I started leaving unfinished projects and neglecting others because I didn’t seem to make progress.
This is the price I was paying for all the distractions there were piling up.
Did you know that progress is motivating?
For example, if people are trying to find a soulmate, they are far more likely to stick to their goals of finding a soulmate if they see a potential date.
So as I failed to make progress at all on the goals I set out, even though it seemed like I had sliced away at least some of them every day, I began to think that maybe I got it wrong.
Perhaps I am not cut out for this.
It’s not working out.
And all the while it never occurred to me that distractions were my problem.
Truth be told it does work, but I had only been giving it 9% rather than the 95% I should have been giving it.
I reached a breaking point.
My life was in shambles. I skimped on sleep and that had other repercussions like adding weight and chronic migraines.
I felt I just needed to get through the day. Lack of focus left me overwhelmed, ashamed and sick.
I decided to get help.
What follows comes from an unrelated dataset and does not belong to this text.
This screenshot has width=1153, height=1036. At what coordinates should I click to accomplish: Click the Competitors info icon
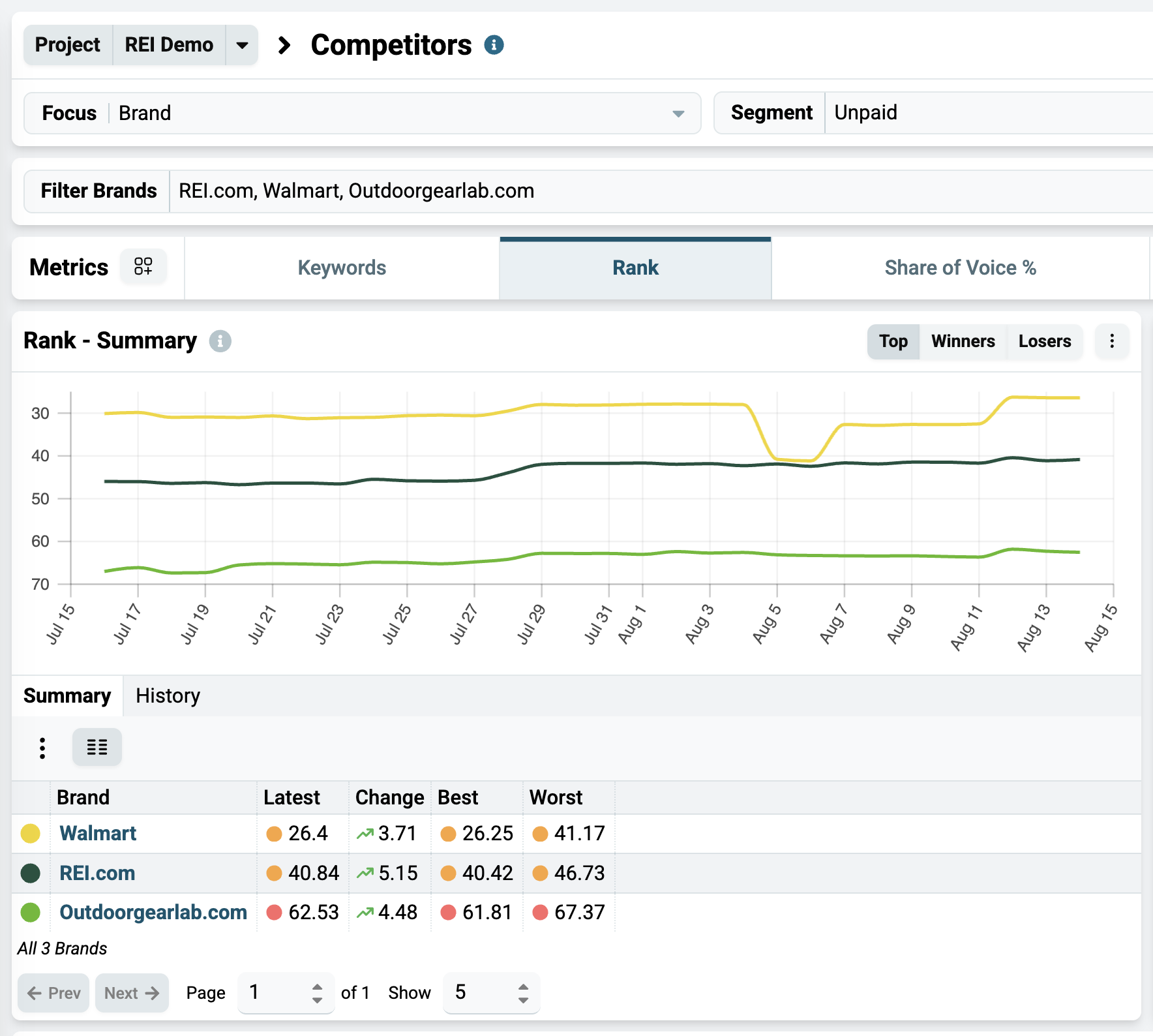click(494, 45)
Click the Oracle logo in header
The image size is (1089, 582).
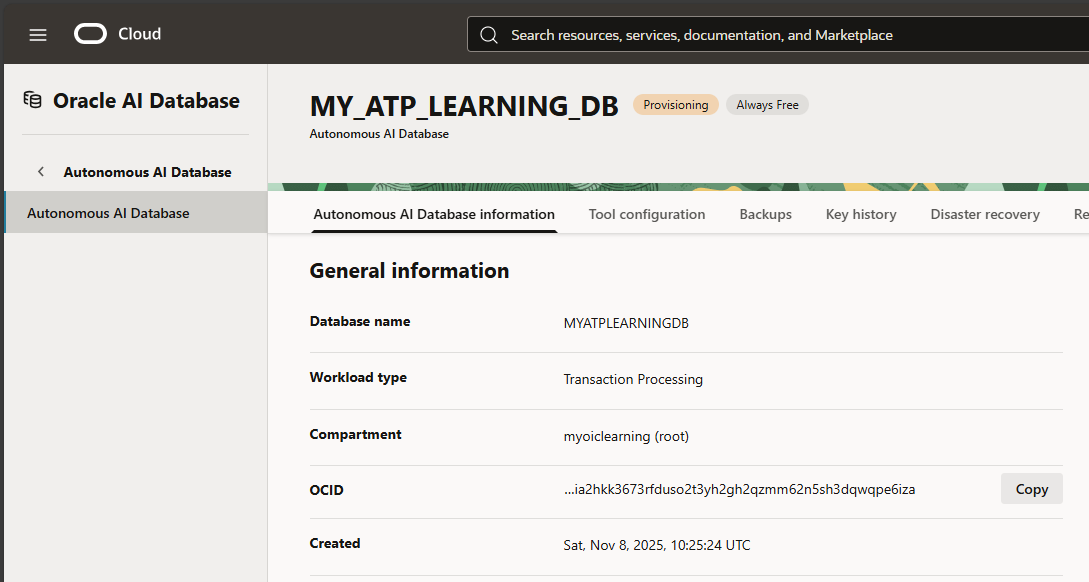click(90, 34)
I researched and hired a mentor to help me stay focused. He held a mirror up, and I realized I had it all wrong and needed to cut back.
Almost everyone experiences overwhelm at some point in their lives.
It doesn’t have to be about your business, it could be about your job, It could be something fierce in your personal life.
You probably can relate to this.
And you probably want out.
So here’s how to get out.
How to deal with distractions
1) Discover Your # 1 ONE Thing.
I read a book by Gary Keller ” ONEthing, ” and it says the ONEthing is sometimes the only ONEthing that you need to make progress.
If there’s one goal, you want to achieve that will move the needle. That’s the only one goal you need to help you move forward.
Not sure what it is?
Ask yourself what’s your reason for wanting to achieve that goal.
For example, if your goal is to find your soulmate, make that a priority.
You can’t just sit and wait for a soulmate to fall out of the sky, you have to make progress and make it happen.
And if you’re not good at dating-work on improving yourself like going out to meet people or having a matchmaker.
I had to choose the ONEthing. My goal was to coach and FB groups had to go. To do this, I had to refocus on my “why” for wanting to start a business.
2) Mercilessly Eliminate What’s in The Way
I had an e-commerce group. I coached clients to start their business and I had two Facebook groups.
I had to check myself, and I needed a solution, after consulting with my coach I said no to silent goal killer and shut down the FB groups and discontinued the ecommerce clients because it didn’t that didn’t align with my why.
My why was to help people discover their talents and start side business but not teach what products to sell.
We have 24 hours in each day, which means if we allow silent goal killers to creep in we spend less time doing the ONEthing.
To mercilessly eliminate your silent goal killers know what it is first. You can start by tracking every minute of how you spend your days. If you’re switching tasks track how much time you spend on that switch. Ruthlessly eliminate any little creeper that tries to fill the gaps.
3) Schedule a Reality Check With Yourself
It’s far too easy to give in to silent goal killers than you think. It creeps in and before you know it, if you don’t outsmart it, it’ll take over your productivity, and you will feel overwhelmed, frustrated and doubtifull.
Once you’ve nailed down your #1 goal and ruthlessly cut everything that’s in the way, don’t be surprised if in a month or a couple of months you find yourself dealing with silent goal killer gain.
Be proactive and schedule a goal review with yourself at the end of each week or the beginning of the following week.
Stop dividing your focus and you’ll eliminate distractions
If you chase two rabbits at one time, you catch neither of them.
Having ideas is a good thing, but you don’t have to act on every thought you think of.
And anytime somebody says “you should do this and that “ remember that is a huge red flag for silent goal killer to creep in.